The golden violet twines his brow,
But his Northern harp is muffled now;
And if across the wires by chance be flings
His hand—his hand is cold, or mute the strings.
But who is he on whose dark front sublime
Genius hath stamp’d her characters of fire?
Oh! with a mighty hand he sweeps the lyre,
And as the numbers rise on high,
Hark! from a neighbouring clime,
As if to drown his harmony,
Crouching rebellion sends an angry cry—
The strain is changed—and grief usurps the song
Where triumph and prophetic sounds before
Were heard—and anguish deep and suffer’d long
By her who on a foreign shore
Did cast her sorrows in a nation’s arms,
That hushed her dark alarms,
And with a soft and pitying eye
Looked down on her adversity.
Her grief was told in many a lofty line:
But, “Paris,” wherefore stays thy poet now?

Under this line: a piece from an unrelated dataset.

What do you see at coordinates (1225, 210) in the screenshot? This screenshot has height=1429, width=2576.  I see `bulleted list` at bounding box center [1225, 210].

Half of the tale remains, and on his brow
The single laurel waits its partner wreath divine.
* * * * * *
Oh! ye master spirits of my time,
Forgive, forgive, that I have dared to talk
Of ye, and in your temple walk,
And trifle with your names or themes sublime.
I am a wanderer on the sacred hill,
And round the humbler slopes at times do stray,
And listen to—Oh! far away—
The music of your own Castalian rill.
If that I counsel yet to speak again,
And yield yourselves to that so holy rage
That doth the poet’s soul engage,
’Tis that ye may not pass those hours in vain
From whence (else haply doomed to harm)
Ye can draw such a charm.
Oh! never let those thoughts and pictured things
(Whether of grief or mirth),
And those remote, mysterious ponderings
Die shapeless at their very hour of birth:
It is the penalty of mighty minds,
(And well may it be borne for fame)
That future ages always have a claim
Upon the poet’s and the patriot’s soul;
And this they whisper on the passing winds
That voiceless by the dull, and poor in spirit roll.
Have I forgot thee, then, sweet maid,
Whom minstrels court and covet for their own?
Thee, to whose slightest tone
My heart its secret vows hath purely paid.
As to thine image on its starry throne—
Like the divinest gifts of poesy,
Are thine—and oh! thy small and fainting notes
(Whether by nightingales, on summer eves
Utter’d from amongst the leaves,
Or from the young larks’ shrill yet silver throats,)
Have powers as great—and as resistless ties
As deeper harmonies—
Throughout the realm one magic sway prevails,
And equal is thy low or loftiest sound.
Whenever it assails,
Obedient to its touch the fine-strung nerves resound.
Farewell! thou sweet Cecilia! yet I may,
On some far-future day,
Again implore thy soft, thy witching aid
(If of the poet’s idlesse then afraid),
And ask thee once again
To leave celestial joys awhile,
And shame the indolence of gifted men
With thy inspiring voice and half reproving smile.